BiologicMD's lead development drug, PTH-CBD™, is focused on
helping patients avoid the destructive effects of
osteoporosis. The initial results for the compound are very
promising and have demonstrated five times the efficacy of
available bisphosphonate treatments with fewer side effects in
laboratory studies. According to the National
Osteoporosis Foundation, one in two women and one in four men will
be diagnosed with osteoporosis in their lifetime. The disease
can have devastating consequences as it weakens bones and causes
over 1.5 million osteoporosis patients to suffer a bone fracture
every year. Following a hip fracture, one in five patients
will die within a year; 30% will need long term care.
Highlighting the potential for the medication, the company was
selected in 2011 to receive a $2.3 million research award from the
Department of Defense to further development of PTH-CBD™.
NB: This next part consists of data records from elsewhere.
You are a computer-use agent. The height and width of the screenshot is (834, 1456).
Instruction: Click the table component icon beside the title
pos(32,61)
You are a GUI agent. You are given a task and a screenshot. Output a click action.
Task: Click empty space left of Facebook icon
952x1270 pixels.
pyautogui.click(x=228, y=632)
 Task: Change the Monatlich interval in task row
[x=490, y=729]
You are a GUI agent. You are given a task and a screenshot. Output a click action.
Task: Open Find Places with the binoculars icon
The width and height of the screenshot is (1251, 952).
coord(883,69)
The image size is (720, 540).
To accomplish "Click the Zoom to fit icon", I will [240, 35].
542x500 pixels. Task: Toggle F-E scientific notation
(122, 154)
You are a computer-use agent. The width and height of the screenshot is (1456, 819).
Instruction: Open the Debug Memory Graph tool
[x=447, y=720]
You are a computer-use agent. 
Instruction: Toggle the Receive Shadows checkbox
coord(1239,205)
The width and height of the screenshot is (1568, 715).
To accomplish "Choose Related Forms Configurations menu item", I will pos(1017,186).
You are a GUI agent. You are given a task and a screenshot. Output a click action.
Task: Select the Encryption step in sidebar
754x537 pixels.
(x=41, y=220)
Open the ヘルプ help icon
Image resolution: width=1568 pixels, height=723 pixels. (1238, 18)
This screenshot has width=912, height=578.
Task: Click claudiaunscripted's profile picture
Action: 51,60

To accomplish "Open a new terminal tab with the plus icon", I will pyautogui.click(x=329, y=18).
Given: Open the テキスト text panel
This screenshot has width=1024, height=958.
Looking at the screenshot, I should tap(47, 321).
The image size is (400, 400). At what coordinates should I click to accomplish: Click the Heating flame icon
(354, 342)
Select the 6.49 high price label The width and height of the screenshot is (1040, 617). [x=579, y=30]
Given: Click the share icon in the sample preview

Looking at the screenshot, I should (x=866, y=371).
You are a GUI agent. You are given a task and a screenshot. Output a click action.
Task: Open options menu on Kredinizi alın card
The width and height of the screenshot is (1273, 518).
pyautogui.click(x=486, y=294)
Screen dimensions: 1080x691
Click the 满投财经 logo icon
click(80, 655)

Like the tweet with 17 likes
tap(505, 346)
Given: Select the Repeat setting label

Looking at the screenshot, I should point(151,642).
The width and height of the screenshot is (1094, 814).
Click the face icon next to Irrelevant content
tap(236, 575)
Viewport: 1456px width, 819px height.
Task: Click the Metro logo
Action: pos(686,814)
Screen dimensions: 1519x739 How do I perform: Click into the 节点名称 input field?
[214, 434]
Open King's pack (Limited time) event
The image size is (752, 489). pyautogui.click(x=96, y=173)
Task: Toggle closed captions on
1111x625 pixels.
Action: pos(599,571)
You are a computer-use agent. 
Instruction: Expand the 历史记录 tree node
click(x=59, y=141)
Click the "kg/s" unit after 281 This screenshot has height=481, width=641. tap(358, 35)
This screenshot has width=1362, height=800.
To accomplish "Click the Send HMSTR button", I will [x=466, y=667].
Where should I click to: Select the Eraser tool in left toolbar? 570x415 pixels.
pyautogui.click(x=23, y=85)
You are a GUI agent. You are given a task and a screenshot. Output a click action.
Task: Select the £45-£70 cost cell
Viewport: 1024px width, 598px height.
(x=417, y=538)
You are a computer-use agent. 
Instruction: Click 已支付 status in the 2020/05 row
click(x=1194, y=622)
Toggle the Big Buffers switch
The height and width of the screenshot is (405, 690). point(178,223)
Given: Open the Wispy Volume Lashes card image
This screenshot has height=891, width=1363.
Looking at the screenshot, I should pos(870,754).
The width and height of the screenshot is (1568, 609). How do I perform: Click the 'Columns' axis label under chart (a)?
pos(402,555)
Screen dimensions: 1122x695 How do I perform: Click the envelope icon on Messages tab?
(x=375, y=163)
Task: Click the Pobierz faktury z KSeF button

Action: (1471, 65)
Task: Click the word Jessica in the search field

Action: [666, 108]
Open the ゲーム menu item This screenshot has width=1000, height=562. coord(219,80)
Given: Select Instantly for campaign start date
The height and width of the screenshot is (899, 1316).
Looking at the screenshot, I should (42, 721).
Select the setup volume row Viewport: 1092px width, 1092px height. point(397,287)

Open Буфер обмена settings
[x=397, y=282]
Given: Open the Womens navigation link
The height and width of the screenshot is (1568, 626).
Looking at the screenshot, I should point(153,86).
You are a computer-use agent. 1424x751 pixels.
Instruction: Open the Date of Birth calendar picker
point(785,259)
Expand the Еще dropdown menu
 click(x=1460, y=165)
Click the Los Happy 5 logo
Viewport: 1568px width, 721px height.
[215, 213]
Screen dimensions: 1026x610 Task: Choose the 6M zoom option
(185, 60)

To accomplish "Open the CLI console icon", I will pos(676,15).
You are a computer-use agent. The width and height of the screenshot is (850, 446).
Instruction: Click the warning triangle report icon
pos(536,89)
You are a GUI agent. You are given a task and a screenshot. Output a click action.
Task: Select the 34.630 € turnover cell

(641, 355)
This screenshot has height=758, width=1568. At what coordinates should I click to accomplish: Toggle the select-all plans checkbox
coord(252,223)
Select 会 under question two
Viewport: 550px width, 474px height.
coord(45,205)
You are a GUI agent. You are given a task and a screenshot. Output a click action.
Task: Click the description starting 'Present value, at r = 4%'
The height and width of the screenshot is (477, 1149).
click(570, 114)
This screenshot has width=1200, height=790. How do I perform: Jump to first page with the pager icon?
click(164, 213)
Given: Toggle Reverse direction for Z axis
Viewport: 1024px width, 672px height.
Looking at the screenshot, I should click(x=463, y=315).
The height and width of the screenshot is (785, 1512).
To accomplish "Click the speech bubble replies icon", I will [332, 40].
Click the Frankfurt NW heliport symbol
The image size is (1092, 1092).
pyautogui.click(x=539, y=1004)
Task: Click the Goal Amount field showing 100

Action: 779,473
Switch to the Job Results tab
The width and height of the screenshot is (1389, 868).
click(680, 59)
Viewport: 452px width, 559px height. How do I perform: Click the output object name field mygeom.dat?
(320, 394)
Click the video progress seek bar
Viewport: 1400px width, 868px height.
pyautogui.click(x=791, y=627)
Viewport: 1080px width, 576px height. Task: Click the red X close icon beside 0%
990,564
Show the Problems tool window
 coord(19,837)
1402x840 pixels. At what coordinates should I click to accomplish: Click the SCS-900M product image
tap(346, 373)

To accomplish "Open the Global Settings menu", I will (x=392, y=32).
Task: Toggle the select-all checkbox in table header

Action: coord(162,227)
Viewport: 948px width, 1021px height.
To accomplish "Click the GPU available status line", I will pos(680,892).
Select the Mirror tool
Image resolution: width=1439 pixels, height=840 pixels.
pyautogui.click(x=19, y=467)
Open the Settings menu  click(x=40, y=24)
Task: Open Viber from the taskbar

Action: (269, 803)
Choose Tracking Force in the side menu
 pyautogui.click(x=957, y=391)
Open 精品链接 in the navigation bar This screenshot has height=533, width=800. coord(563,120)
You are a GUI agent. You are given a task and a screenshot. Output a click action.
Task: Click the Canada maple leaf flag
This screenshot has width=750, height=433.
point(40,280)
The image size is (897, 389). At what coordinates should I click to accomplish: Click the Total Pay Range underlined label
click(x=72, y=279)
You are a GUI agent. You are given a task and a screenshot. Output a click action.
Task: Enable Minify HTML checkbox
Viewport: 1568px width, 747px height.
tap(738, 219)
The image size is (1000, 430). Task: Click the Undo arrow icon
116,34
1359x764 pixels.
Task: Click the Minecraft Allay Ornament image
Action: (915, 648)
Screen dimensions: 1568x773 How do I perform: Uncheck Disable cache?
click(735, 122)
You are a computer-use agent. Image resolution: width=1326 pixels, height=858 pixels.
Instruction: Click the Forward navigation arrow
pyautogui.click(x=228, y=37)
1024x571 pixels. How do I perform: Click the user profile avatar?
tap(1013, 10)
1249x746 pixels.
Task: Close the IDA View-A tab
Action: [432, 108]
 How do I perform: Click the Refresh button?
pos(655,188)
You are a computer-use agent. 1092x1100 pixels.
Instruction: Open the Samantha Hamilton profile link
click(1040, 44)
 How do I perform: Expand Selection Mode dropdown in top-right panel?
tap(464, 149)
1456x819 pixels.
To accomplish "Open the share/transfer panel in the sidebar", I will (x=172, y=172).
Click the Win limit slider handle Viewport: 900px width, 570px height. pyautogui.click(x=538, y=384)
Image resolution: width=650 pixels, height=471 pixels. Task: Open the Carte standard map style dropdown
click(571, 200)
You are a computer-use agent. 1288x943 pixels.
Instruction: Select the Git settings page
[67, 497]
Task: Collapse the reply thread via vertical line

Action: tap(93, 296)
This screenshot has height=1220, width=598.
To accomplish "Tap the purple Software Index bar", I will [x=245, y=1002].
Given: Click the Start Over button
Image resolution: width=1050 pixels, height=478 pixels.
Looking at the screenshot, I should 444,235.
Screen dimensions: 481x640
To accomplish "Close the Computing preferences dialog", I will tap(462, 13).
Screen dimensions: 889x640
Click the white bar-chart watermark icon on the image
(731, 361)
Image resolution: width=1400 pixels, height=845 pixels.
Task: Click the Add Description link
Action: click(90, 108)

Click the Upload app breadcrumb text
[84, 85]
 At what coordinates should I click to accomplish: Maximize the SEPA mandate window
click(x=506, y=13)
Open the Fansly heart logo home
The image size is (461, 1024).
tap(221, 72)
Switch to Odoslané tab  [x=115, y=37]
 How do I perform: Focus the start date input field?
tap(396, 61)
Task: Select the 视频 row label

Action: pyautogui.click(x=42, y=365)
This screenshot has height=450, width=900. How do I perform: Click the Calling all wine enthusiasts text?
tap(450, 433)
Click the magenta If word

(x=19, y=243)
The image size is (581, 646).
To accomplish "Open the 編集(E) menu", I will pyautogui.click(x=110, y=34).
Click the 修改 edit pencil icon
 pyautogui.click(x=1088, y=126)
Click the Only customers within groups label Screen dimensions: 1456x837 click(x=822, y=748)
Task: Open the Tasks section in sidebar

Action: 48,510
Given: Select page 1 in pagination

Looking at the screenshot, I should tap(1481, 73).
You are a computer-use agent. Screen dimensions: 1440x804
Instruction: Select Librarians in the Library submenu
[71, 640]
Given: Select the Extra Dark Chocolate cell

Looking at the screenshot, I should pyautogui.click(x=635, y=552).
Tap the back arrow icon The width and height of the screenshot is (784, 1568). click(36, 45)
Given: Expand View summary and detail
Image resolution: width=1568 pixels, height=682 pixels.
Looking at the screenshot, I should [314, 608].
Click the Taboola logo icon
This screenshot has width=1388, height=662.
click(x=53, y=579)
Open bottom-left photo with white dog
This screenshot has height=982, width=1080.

The funding is part of the U.S. Department of Defense Peer
Reviewed Medical Research Program of the Office of the
Congressionally Directed Medical Research Programs (CDMRP).
The program received more than 600 applications and fewer than 10
percent were recommended for funding. Funds from the contract
will be used to develop the manufacturing platform for PTH-CBD™.
The next step for the company is to complete the animal
toxicology testing and then conduct a Phase I study in patients
with osteoporosis according to FDA requirements.
Reviews from the technical review committee highlight
BiologicMD's expertise in drug development, stating that, "the
investigators show a clear and concise understanding of bone
biology, drug discovery and drug development … This proposal could
have wide ranging consequences. Each stage of the proposed research
is carefully crafted in a logical sequence." BiologicMD's President
Paul Mlakar, Jr. added, "This approval process provides validation
for the science behind a compound that could help millions by
improving quality of life and saving lives."